• _TAREFA PROPOSTA_:
Diga se cada afirmação abaixo concorda com o texto sobre a vida das mulheres. Responda sim ou não a cada uma e cite literalmente as palavras do texto que a decidem.
1. As mulheres lavam com piaçaba e sabão amarelo.
2. As mulheres atravessam a cidade de autocarro quando chove.
3. O texto afirma que as mulheres nunca dormem.

====== TEXTO DE LEITURA ======

8.3.19

A Vida das Mulheres (2)


Elas...
Elas são quatro milhões, o dia nasce, elas acendem o lume. Elas cortam o pão e aquecem o café. Elas picam cebolas e descascam batatas. Elas migam sêmeas e restos de comida azeda. Elas chamam ainda escuro os homens, os animais e as crianças. Elas enchem lancheiras e tarros e pastas de escola com latas e buchas e fruta embrulhada num pano limpo. Elas lavam de piaçaba e sabão amarelo e correm com os insectos para que não venham adoecer os seus enquanto dormem. Elas brigam nos mercados e praças por mais barato. Elas contam centavos. Elas costuram e enfiam malhas em agulhas de pau com as lãs que hão-de manter no corpo o calor da comida que elas fazem. Elas vêm com um cântaro de água à cinta e um molho de gravetos na cabeça. Elas limpam as pias e as tinas e as coelheiras e os currais. Elas acendem o lume. Elas migam hortaliça. Elas desencardem o fundo dos tachos. Elas passajam meias e calças e camisas e outra vez meias. Elas areiam o fogão com palha de aço. Elas calcorreiam a cidade a pé e à chuva porque naquele bairro os macacos são caros. Elas correm esbaforidas para não perder o comboio, o barco. Elas pousam o cesto e abrem a porta com a mão vermelha. Elas põem a tranca no palheiro. Elas enterram o dedo mínimo na galinha a ver se tem ovo. Elas acendem o lume. Elas mexem o arroz com o garfo de zinco. Elas lambem a ponta do fio de linha para virar a camisa. Elas enchem os pratos. Elas pousam o alguidar na borda da pia para aguentar. Elas arredam a coberta da cama. Elas abrem-se para um homem cansado. Elas também dormem.

====== DADOS FORNECIDOS ======

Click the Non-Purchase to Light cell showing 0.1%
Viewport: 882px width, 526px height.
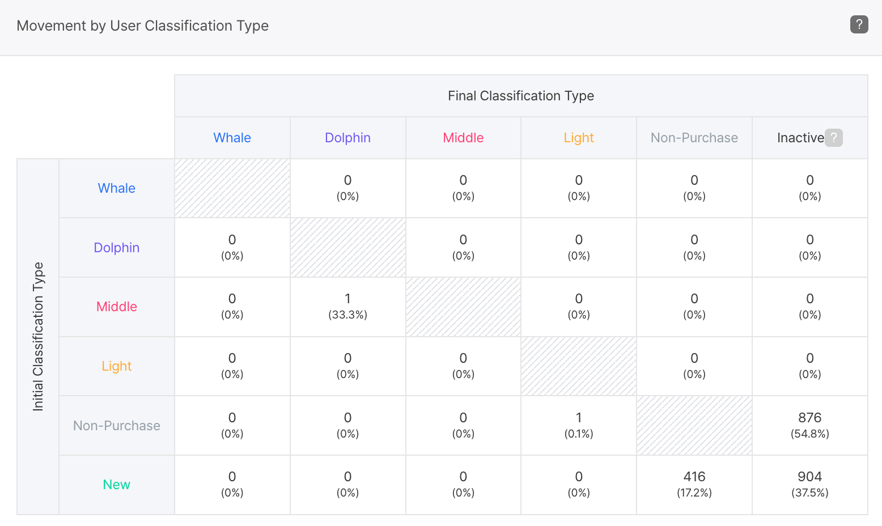click(x=578, y=425)
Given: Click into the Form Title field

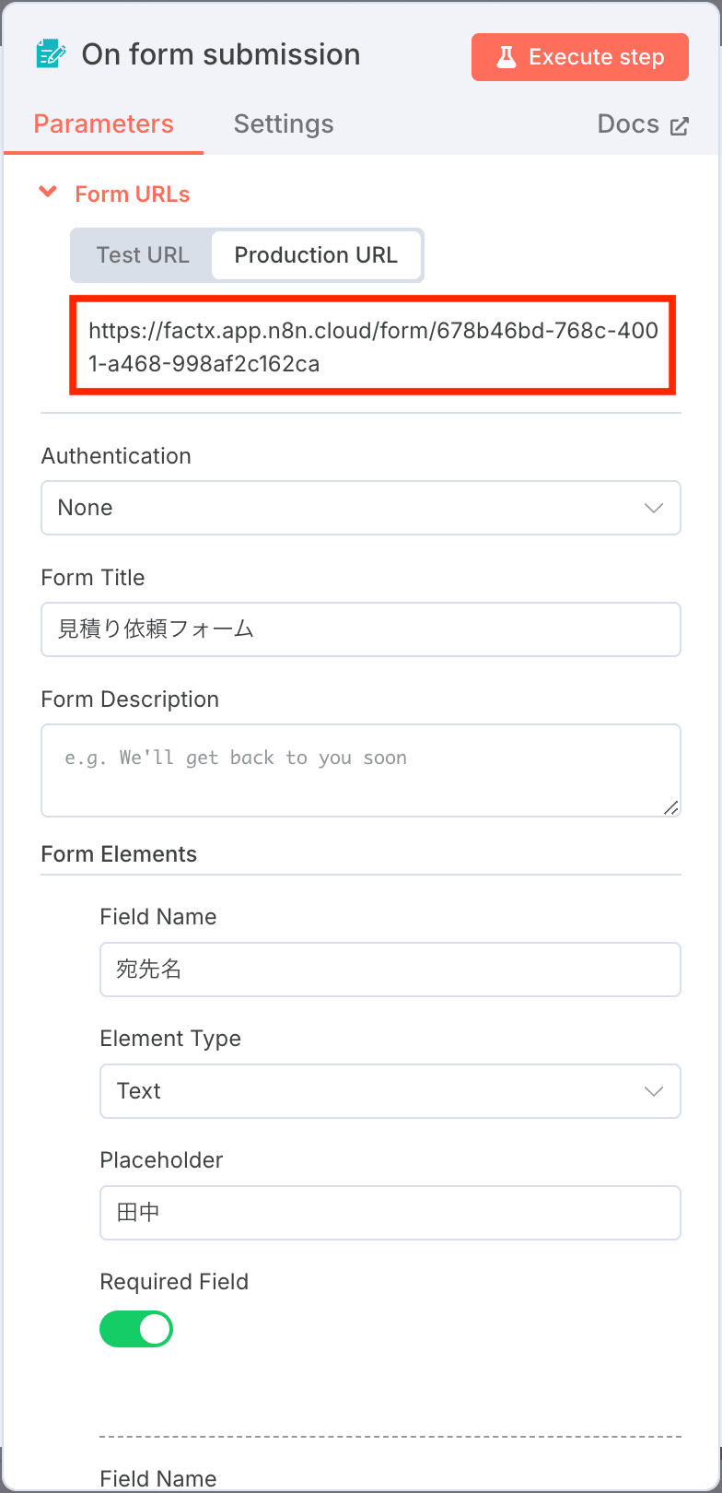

======

• _RESPOSTA FINAL_:
1. Sim: "Elas lavam de piaçaba e sabão amarelo"
2. Não: "Elas calcorreiam a cidade a pé e à chuva"
3. Não: "Elas também dormem."